• **Task to complete**:
Report each line of the records below that uses the word "pixels".

----- Records provided -----

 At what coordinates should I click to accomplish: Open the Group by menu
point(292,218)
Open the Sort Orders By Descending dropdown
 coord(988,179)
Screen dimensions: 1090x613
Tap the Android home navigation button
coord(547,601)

-----
----- Records provided -----

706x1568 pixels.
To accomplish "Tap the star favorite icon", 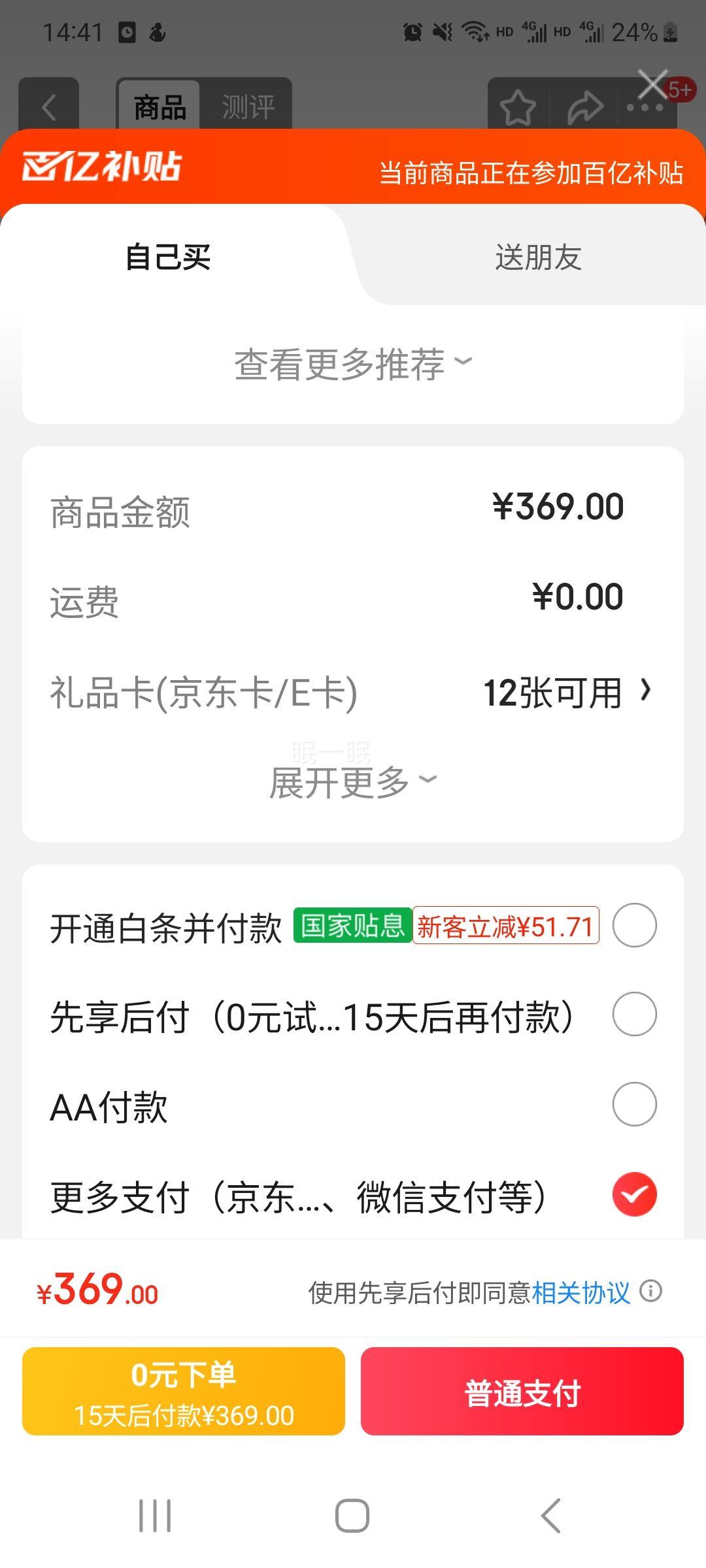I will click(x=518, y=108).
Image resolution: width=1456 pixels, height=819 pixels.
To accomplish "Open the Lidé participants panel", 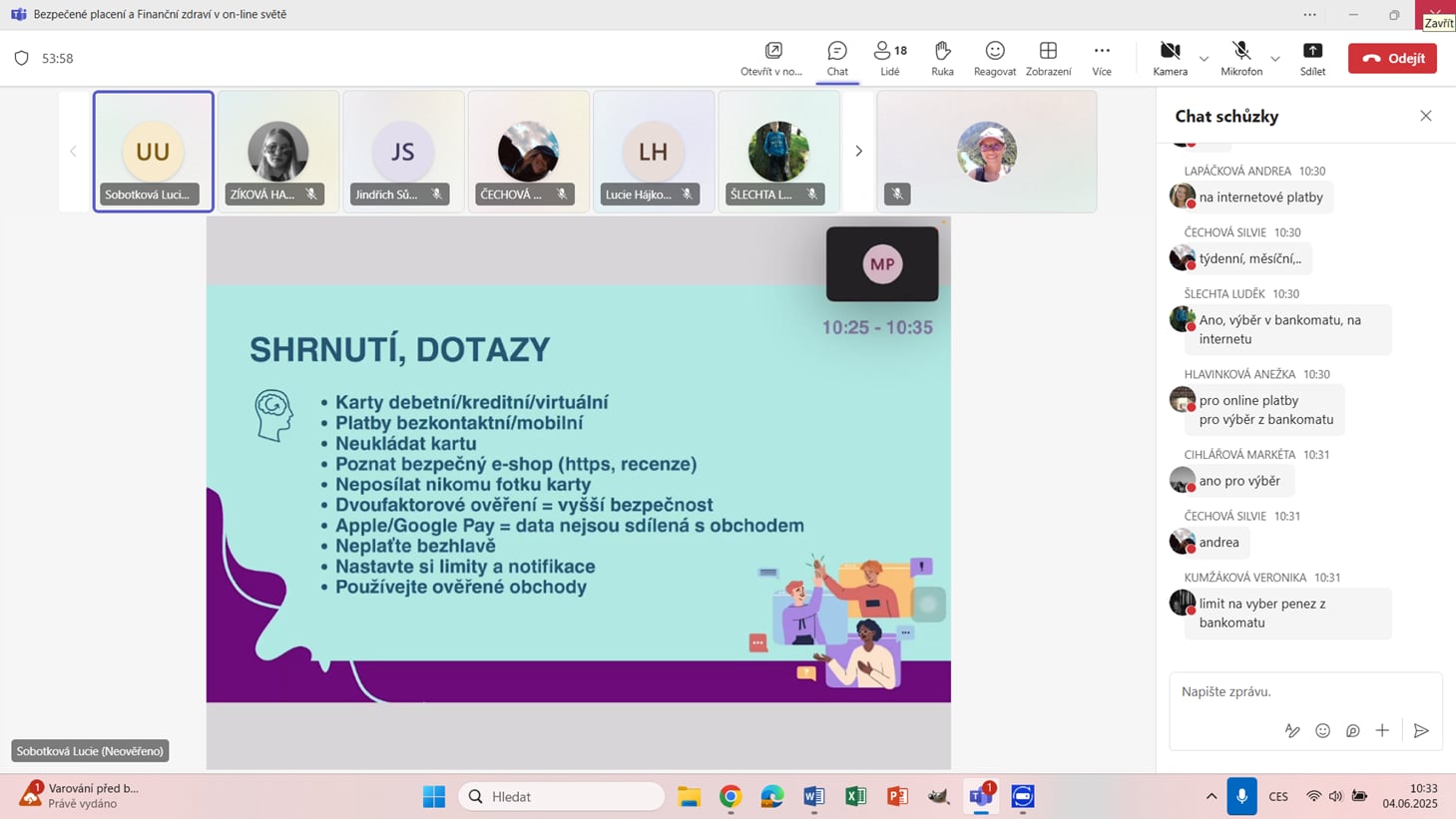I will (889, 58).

-----

• **Answer to the problem**:
706x1568 pixels.
Image resolution: width=1456 pixels, height=819 pixels.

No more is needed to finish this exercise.